### Input records:
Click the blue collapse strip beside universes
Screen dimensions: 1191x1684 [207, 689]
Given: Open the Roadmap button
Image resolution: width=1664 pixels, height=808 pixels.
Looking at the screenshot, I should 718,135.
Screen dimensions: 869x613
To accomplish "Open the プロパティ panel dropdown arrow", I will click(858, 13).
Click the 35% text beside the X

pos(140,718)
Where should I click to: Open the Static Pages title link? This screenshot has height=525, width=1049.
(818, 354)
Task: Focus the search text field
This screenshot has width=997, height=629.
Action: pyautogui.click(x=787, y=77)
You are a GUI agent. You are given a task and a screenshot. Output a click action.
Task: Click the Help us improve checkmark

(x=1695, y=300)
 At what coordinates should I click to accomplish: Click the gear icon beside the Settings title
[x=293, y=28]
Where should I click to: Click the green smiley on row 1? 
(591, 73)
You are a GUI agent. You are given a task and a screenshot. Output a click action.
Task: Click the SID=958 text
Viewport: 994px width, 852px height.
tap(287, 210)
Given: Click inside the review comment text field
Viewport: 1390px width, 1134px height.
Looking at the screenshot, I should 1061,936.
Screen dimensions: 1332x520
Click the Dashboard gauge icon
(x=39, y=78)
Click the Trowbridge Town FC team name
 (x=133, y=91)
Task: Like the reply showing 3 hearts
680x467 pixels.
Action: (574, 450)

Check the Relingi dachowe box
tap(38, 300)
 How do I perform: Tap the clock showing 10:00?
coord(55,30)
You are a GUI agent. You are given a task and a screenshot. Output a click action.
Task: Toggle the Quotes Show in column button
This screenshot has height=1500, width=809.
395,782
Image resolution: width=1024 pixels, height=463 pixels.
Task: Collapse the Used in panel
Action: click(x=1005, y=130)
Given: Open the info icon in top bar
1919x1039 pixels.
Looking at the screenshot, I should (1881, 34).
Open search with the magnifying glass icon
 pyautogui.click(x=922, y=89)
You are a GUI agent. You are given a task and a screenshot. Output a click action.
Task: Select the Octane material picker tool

### What you should do:
Nothing but the lines from the line with "How do I perform: Tap" to the last line of the listing above should appear; please retype them exactly, both ends included.

### Solved exercise:
 How do I perform: Tap the clock showing 10:00?
coord(55,30)
You are a GUI agent. You are given a task and a screenshot. Output a click action.
Task: Toggle the Quotes Show in column button
This screenshot has height=1500, width=809.
395,782
Image resolution: width=1024 pixels, height=463 pixels.
Task: Collapse the Used in panel
Action: click(x=1005, y=130)
Given: Open the info icon in top bar
1919x1039 pixels.
Looking at the screenshot, I should (1881, 34).
Open search with the magnifying glass icon
 pyautogui.click(x=922, y=89)
You are a GUI agent. You are given a task and a screenshot. Output a click action.
Task: Select the Octane material picker tool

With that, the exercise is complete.